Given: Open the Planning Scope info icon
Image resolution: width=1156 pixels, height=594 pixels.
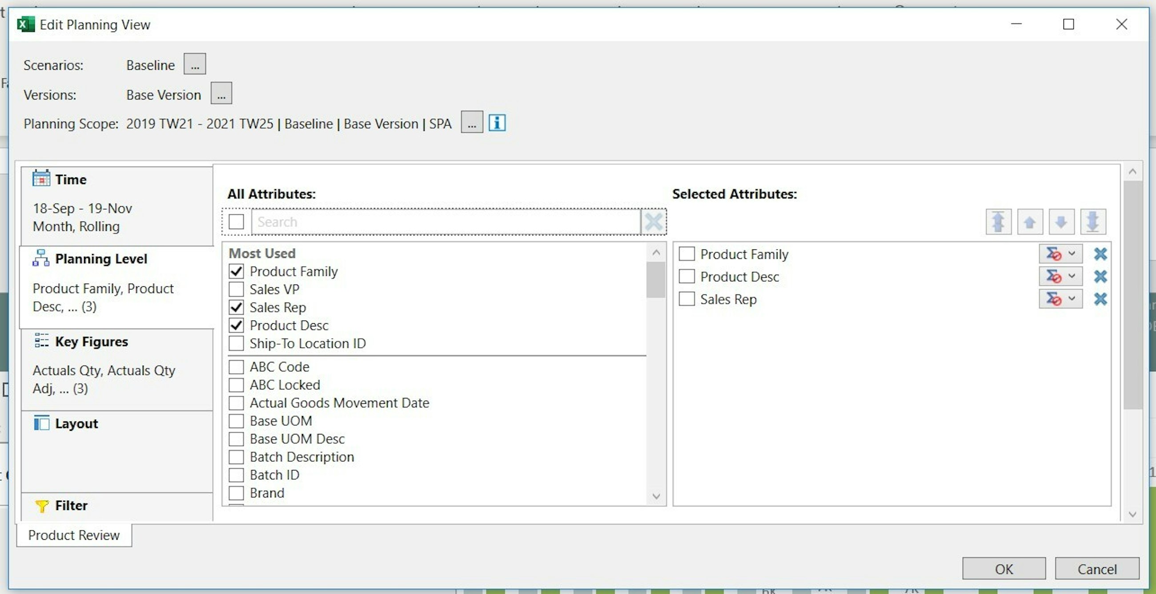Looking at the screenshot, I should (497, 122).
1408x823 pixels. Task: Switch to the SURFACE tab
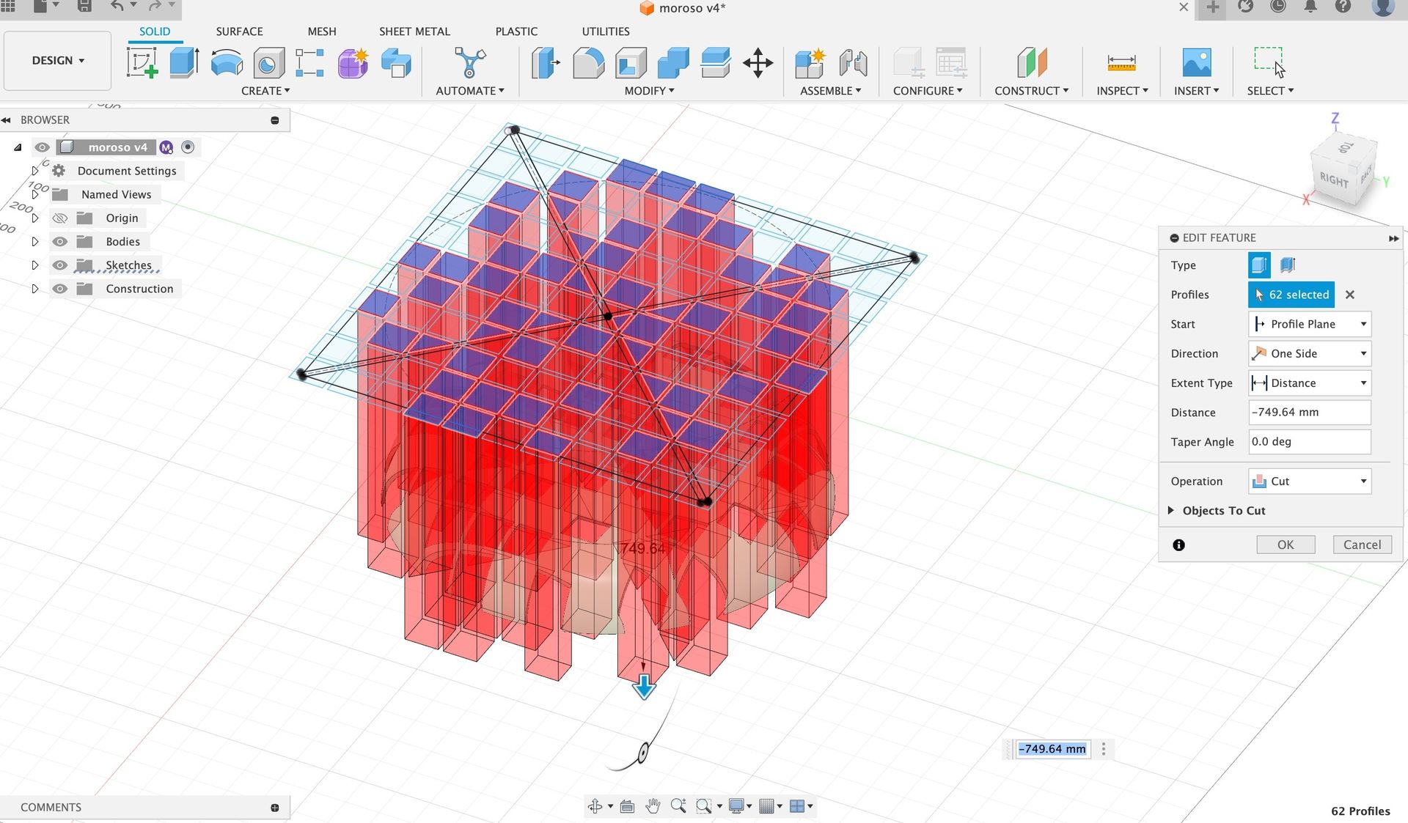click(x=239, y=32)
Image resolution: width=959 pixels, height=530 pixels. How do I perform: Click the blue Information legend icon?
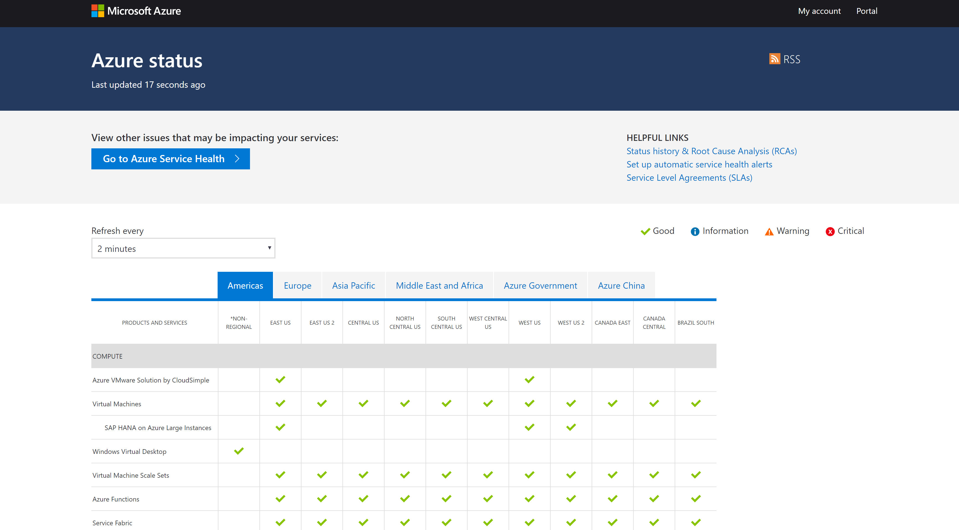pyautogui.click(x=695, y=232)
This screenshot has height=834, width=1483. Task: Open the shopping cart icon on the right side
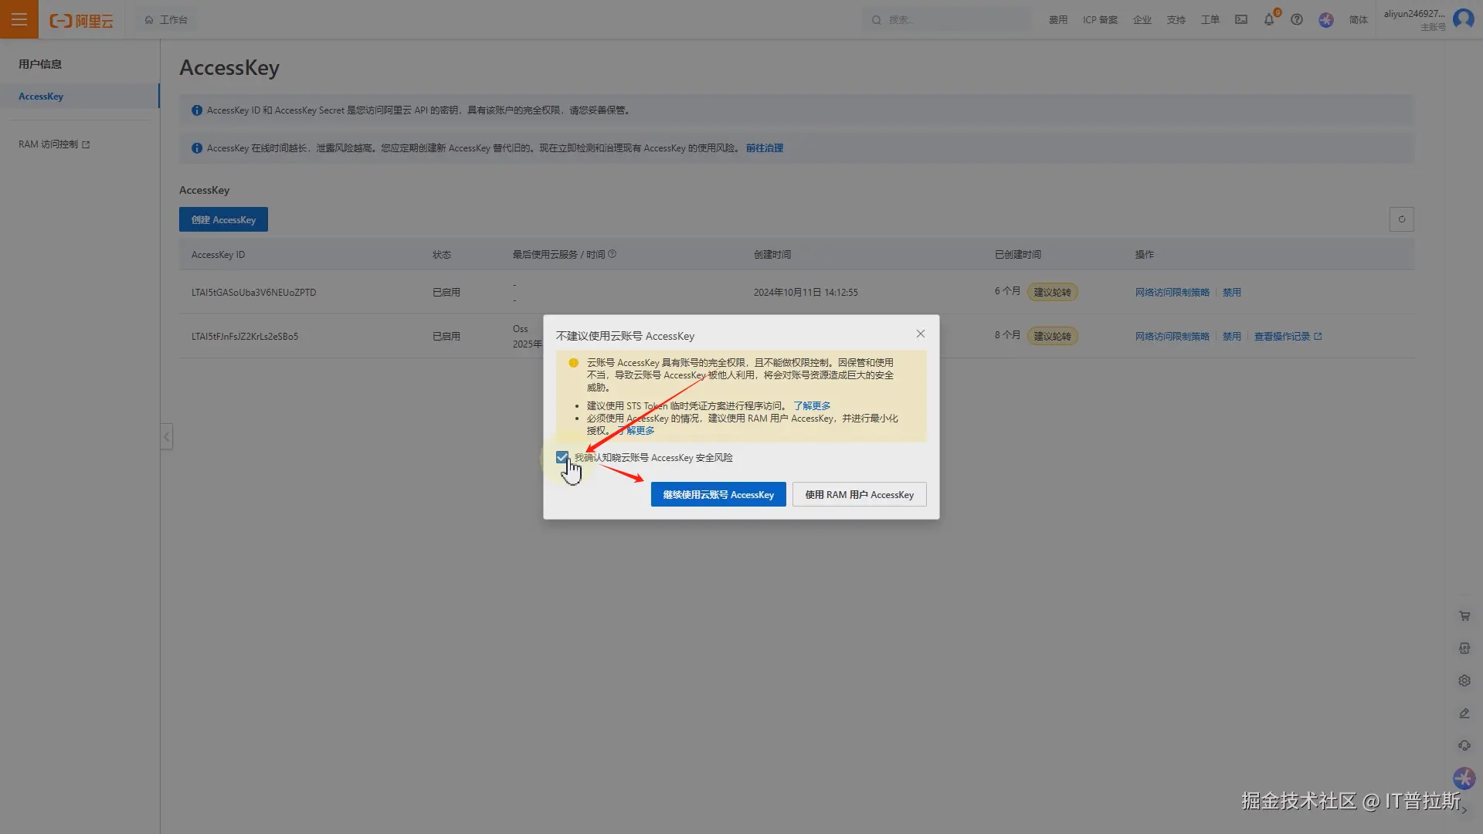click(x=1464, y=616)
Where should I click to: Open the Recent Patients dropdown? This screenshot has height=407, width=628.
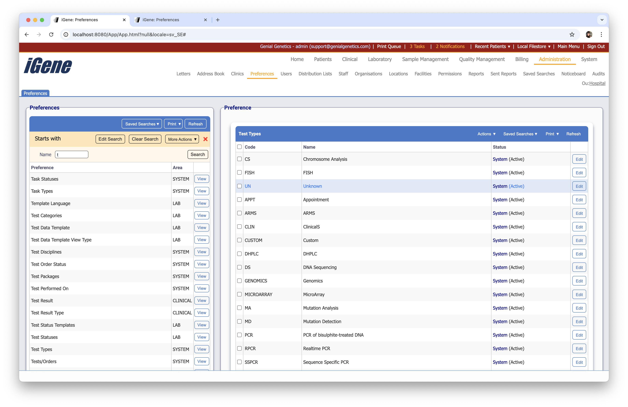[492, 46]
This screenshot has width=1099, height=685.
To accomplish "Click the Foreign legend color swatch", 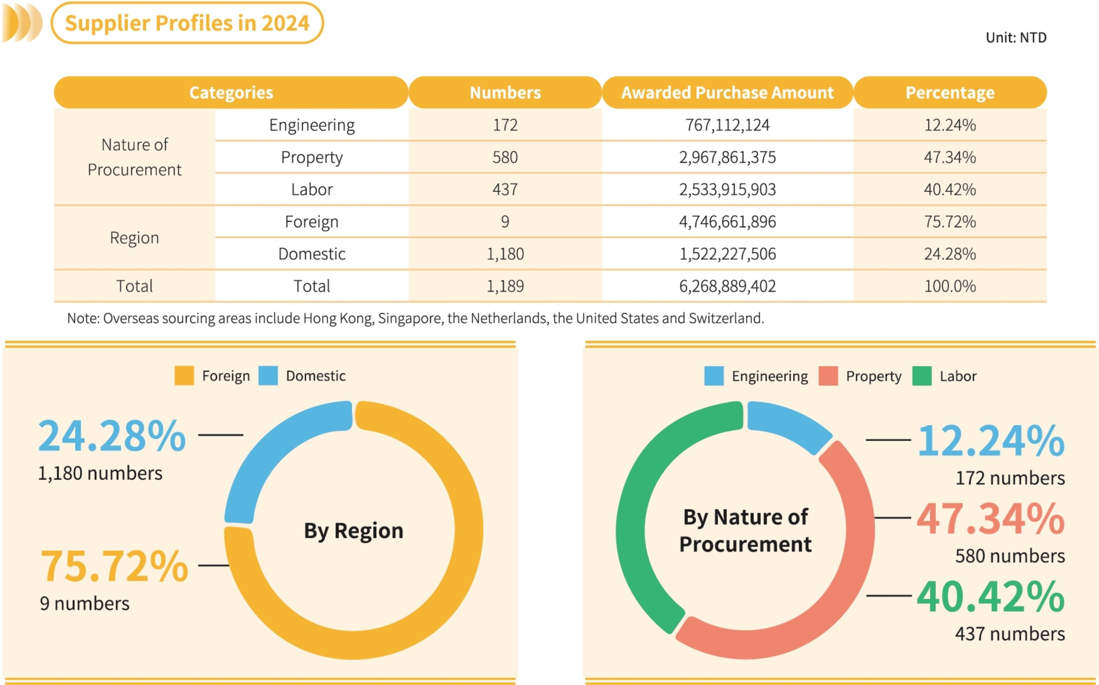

EXERCISE DIRECTIONS: Restate the data word for word while omitting each picture.

ANSWER SECTION:
Given: Open the Planning Scope info icon
Image resolution: width=1156 pixels, height=594 pixels.
Looking at the screenshot, I should (497, 122).
1408x823 pixels. Task: Switch to the SURFACE tab
click(x=239, y=32)
Image resolution: width=959 pixels, height=530 pixels. How do I perform: Click the blue Information legend icon?
pyautogui.click(x=695, y=232)
This screenshot has height=834, width=1483. Task: Open the shopping cart icon on the right side
click(x=1464, y=616)
Where should I click to: Open the Recent Patients dropdown? This screenshot has height=407, width=628.
[492, 46]
This screenshot has width=1099, height=685.
To accomplish "Click the Foreign legend color swatch", 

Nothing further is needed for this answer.